> **What you need to do**
Extend the passage below about surgery in patients with hemophilia, starting right after its last sentence.
--- Passage provided ---
This form of surgical intervention should still not be considered routine
or straightforward. The surgical work-up and technique are of paramount
importance, in order to anticipate problems and to reduce the risk of disease
transmission to the operating staff, since HIV disease is a common feature of
hemophilia. The preoperative surgical work-up involves screening for all
clotting factor titers and their inhibitors and obtaining a CD4 count as a
screen for HIV
infection24. If the
clotting factor titers are low, a preoperative transfusion to raise the level
beyond 100% allows surgery to proceed safely. However, the case of one of our
patients, with factor-VIII inhibitor, highlights the cause for concern posed
by this relative contraindication to surgery. The inhibitor prevented regular
attempts to raise factor-VIII titers and was thought to be responsible for
severe immediate postoperative hemorrhage, which required additional surgical
treatment. The consequence of this poor hemostatic control was skin flap
necrosis and deep-seated infection, culminating in implant removal. However,
the patient subsequently had good function following a resection arthroplasty.
--- Data under study ---
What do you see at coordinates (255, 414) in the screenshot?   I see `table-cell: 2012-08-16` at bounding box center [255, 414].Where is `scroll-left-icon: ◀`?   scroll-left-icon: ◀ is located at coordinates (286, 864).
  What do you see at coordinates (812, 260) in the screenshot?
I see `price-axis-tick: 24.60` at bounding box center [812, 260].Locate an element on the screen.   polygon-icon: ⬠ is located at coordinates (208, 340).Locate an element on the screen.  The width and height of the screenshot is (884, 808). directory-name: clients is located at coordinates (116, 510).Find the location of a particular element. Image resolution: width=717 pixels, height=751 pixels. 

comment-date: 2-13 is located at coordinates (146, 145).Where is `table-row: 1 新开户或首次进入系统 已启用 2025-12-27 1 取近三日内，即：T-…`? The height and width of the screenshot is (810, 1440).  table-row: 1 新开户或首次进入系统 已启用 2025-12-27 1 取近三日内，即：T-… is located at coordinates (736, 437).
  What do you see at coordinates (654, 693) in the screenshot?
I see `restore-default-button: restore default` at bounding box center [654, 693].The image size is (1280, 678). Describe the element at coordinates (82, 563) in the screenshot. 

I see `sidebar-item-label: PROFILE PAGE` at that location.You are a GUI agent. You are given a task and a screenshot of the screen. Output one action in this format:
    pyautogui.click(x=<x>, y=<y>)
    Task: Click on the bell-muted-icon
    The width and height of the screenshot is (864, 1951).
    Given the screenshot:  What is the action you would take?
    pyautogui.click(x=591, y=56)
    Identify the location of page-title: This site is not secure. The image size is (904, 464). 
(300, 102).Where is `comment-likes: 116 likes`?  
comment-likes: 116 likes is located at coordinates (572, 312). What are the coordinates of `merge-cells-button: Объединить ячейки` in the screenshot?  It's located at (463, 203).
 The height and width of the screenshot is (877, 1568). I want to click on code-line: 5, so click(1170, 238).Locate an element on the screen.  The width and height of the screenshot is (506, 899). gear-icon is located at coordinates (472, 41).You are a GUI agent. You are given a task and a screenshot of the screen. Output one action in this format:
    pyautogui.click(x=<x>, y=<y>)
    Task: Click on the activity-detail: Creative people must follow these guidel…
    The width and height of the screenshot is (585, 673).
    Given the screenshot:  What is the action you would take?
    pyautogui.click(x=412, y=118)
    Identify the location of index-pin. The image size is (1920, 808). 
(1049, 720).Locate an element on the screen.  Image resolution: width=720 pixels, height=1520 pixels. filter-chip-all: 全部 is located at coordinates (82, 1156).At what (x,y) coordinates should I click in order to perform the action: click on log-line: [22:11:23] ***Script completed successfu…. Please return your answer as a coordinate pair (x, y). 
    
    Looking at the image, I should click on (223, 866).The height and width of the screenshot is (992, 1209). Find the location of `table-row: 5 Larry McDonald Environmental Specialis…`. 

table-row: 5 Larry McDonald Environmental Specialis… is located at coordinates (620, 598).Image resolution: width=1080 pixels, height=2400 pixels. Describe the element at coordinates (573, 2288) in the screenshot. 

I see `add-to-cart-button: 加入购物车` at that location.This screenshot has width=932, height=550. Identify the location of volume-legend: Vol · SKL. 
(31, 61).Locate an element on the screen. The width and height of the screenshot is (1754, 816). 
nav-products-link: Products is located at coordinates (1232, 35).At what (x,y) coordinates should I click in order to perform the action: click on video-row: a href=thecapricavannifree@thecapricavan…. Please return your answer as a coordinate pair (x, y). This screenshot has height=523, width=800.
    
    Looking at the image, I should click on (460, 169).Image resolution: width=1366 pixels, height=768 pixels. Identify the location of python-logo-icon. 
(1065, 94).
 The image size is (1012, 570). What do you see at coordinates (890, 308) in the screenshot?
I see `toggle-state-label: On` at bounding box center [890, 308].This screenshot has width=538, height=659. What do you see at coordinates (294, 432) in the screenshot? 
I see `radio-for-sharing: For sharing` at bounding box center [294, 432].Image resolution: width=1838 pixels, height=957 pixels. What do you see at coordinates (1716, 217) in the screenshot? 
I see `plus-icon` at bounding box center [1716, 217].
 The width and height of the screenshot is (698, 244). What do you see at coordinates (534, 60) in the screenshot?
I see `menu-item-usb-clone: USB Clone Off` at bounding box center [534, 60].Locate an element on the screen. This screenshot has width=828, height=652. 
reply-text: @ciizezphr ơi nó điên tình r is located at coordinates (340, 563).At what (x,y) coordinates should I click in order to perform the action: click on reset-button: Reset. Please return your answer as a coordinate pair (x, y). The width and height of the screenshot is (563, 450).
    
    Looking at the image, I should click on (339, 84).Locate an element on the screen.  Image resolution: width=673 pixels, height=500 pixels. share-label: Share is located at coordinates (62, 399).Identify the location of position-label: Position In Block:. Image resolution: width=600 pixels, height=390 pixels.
---
> **Answer space**
This sequence of complications has been previously reported after total knee
replacements in patients with
hemophilia25. In
order to minimize the risk of this complication, some authors have used
recombinant factor VIIa, with good results, when performing major joint
replacements in patients with factor-VIII
inhibitor4,26.
With greater experience, this intervention may eliminate the presence of the
inhibitor as a relative contraindication to joint replacement.
Intraoperative preparations should account for abnormal or difficult
anatomy. We treated a patient with a very small medullary canal requiring an
extra-small ulnar component and appropriately small reamers. Another patient
had obliterated medullary canals, with sclerotic bone, a feature that should
be specifically sought on preoperative radiographs.
The rates of complications after joint replacement in patients with
hemophilia have previously been reported. Ragni et
al.27 concluded
that, in patients with HIV disease, the sites of knee operations become
infected three times more often than do the sites of hip operations in this
population. Rates of deep infection associated with total knee replacements
have been variously reported to be
6%28,
13%29, and
29%27,30.
The rate of deep late infection at the sites of total hip replacements has
been reported to be
9%31. We are not
aware of any available data on infection from a published series of total
elbow replacements. A deep infection developed in two of our five patients;
one infection developed early, requiring implant removal, and the other
developed late and was successfully treated with wound débridement and
antibiotics.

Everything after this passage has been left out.